[Saved data entries]
------------------------------------

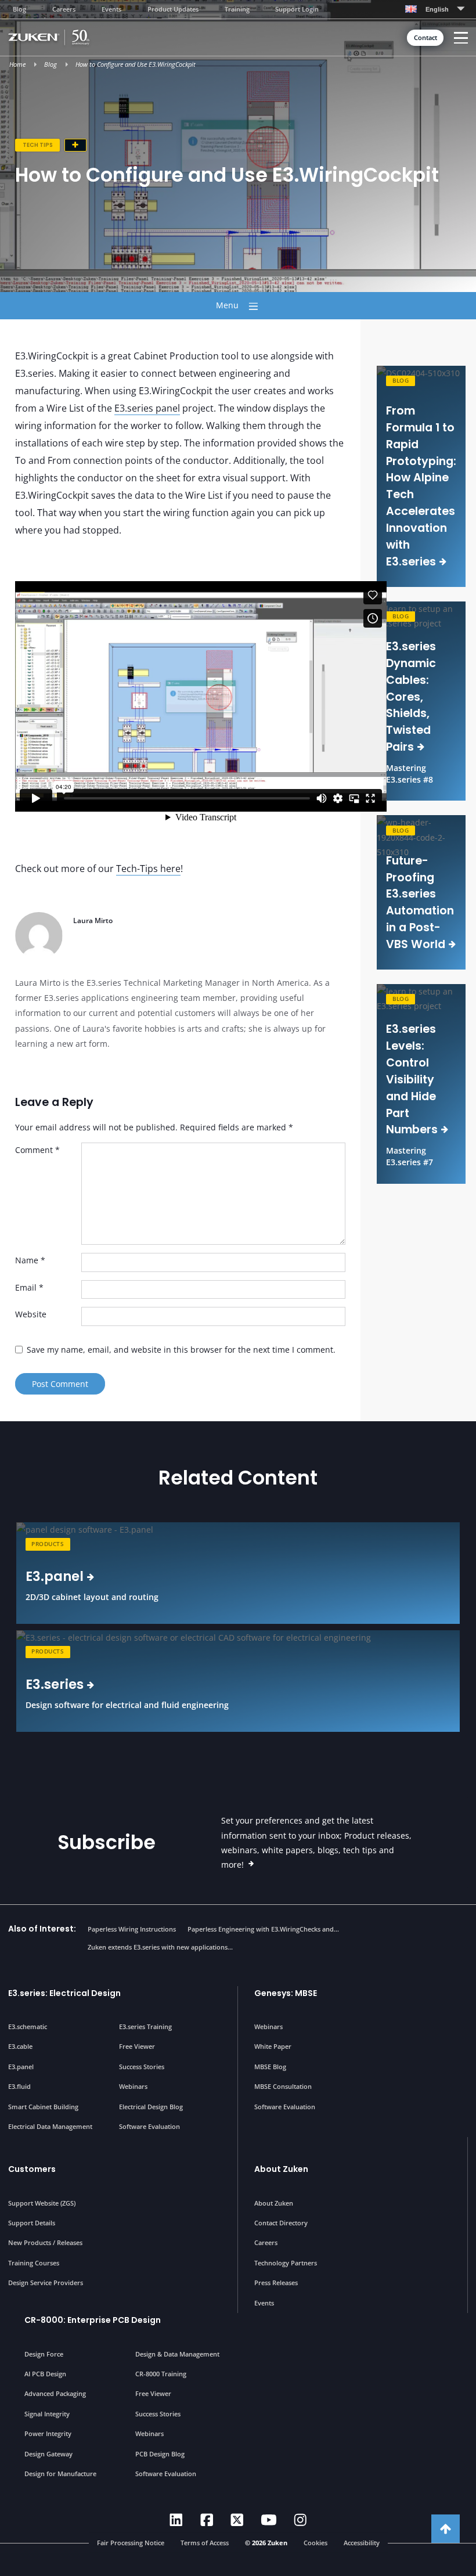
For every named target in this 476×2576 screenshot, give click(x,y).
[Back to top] (445, 2528)
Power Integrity (47, 2433)
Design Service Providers (45, 2282)
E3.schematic (27, 2026)
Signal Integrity (47, 2413)
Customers (32, 2169)
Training (237, 9)
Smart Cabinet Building (43, 2106)
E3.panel (21, 2066)
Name (30, 1260)
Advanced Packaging (55, 2393)
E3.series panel (147, 408)
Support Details (31, 2222)
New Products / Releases (45, 2242)
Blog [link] (400, 380)
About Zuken (281, 2169)
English (437, 9)
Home (17, 64)
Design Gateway (48, 2453)
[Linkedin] (176, 2520)
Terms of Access (205, 2542)
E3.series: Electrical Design (64, 1993)
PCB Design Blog (160, 2453)
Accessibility (362, 2542)
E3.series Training (145, 2026)
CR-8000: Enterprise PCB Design (92, 2320)
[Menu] (461, 38)
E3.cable (20, 2046)
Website (30, 1314)
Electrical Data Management (50, 2126)
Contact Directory (281, 2222)
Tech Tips (38, 145)
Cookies (315, 2542)
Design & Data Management (177, 2354)
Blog (19, 9)
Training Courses (33, 2262)
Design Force (43, 2354)
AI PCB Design (45, 2373)
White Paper (272, 2046)
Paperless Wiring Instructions (132, 1929)
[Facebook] (207, 2520)
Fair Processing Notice (130, 2542)
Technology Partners (285, 2262)
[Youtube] (269, 2520)
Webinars (133, 2086)
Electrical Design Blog (151, 2106)
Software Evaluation (149, 2126)
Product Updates (173, 9)
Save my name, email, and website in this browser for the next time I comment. (181, 1349)
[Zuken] (66, 37)
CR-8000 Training (160, 2373)
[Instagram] (300, 2520)
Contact (425, 38)
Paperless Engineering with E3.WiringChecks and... (263, 1929)
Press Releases (276, 2282)
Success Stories (141, 2066)
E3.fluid (19, 2086)
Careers (63, 9)
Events (111, 9)
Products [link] (47, 1544)
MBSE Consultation (283, 2086)
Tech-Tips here (148, 868)
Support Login (297, 9)
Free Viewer (137, 2046)
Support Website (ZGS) (41, 2203)
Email (29, 1287)
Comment (37, 1149)
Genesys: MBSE (285, 1993)
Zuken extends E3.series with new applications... (160, 1947)
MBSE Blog (270, 2066)
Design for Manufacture (60, 2473)
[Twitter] (237, 2520)
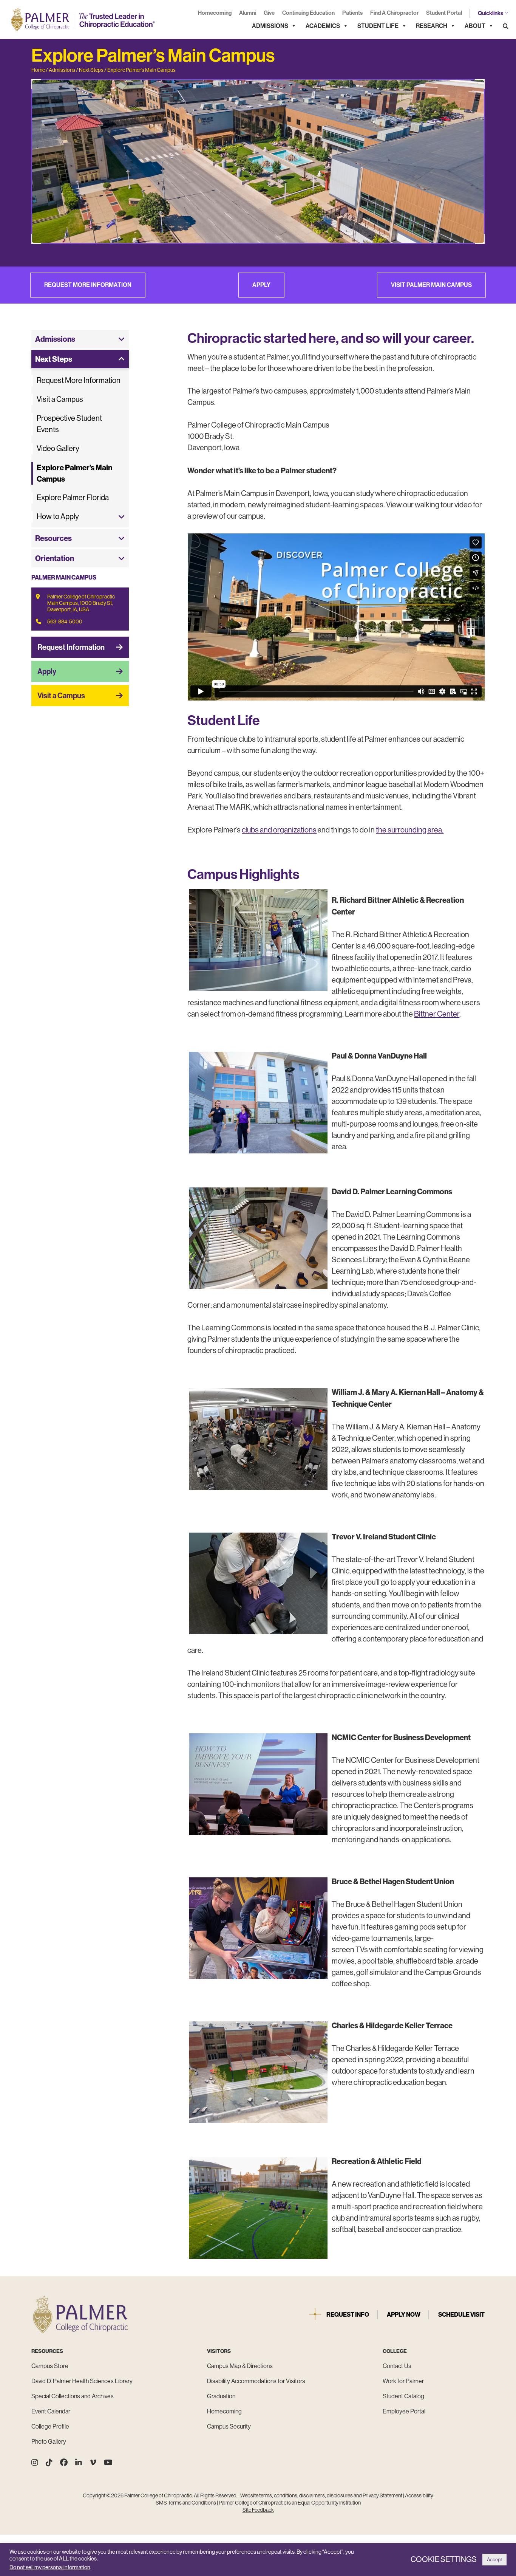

------------------------------------

# [TASK BRIEF]
Please copy out each line above exactly as written, but not the pictures.

# [TASK RESPONSE]
For every named target in this 476×2576 screenshot, give click(x,y).
[Back to top] (445, 2528)
Power Integrity (47, 2433)
Design Service Providers (45, 2282)
E3.schematic (27, 2026)
Signal Integrity (47, 2413)
Customers (32, 2169)
Training (237, 9)
Smart Cabinet Building (43, 2106)
E3.panel (21, 2066)
Name (30, 1260)
Advanced Packaging (55, 2393)
E3.series panel (147, 408)
Support Details (31, 2222)
New Products / Releases (45, 2242)
Blog [link] (400, 380)
About Zuken (281, 2169)
English (437, 9)
Home (17, 64)
Design Gateway (48, 2453)
[Linkedin] (176, 2520)
Terms of Access (205, 2542)
E3.series: Electrical Design (64, 1993)
PCB Design Blog (160, 2453)
Accessibility (362, 2542)
E3.series Training (145, 2026)
CR-8000: Enterprise PCB Design (92, 2320)
[Menu] (461, 38)
E3.cable (20, 2046)
Website (30, 1314)
Electrical Data Management (50, 2126)
Contact Directory (281, 2222)
Tech Tips (38, 145)
Cookies (315, 2542)
Design & Data Management (177, 2354)
Blog (19, 9)
Training Courses (33, 2262)
Design Force (43, 2354)
AI PCB Design (45, 2373)
White Paper (272, 2046)
Paperless Wiring Instructions (132, 1929)
[Facebook] (207, 2520)
Fair Processing Notice (130, 2542)
Technology Partners (285, 2262)
[Youtube] (269, 2520)
Webinars (133, 2086)
Electrical Design Blog (151, 2106)
Software Evaluation (149, 2126)
Product Updates (173, 9)
Save my name, email, and website in this browser for the next time I comment. (181, 1349)
[Zuken] (66, 37)
CR-8000 Training (160, 2373)
[Instagram] (300, 2520)
Contact (425, 38)
Paperless Engineering with E3.WiringChecks and... (263, 1929)
Press Releases (276, 2282)
Success Stories (141, 2066)
E3.fluid (19, 2086)
Careers (63, 9)
Events (111, 9)
Products [link] (47, 1544)
MBSE Consultation (283, 2086)
Tech-Tips here (148, 868)
Support Login (297, 9)
Free Viewer (137, 2046)
Support Website (ZGS) (41, 2203)
Email (29, 1287)
Comment (37, 1149)
Genesys: MBSE (285, 1993)
Zuken extends E3.series with new applications... (160, 1947)
MBSE Blog (270, 2066)
Design for Manufacture (60, 2473)
[Twitter] (237, 2520)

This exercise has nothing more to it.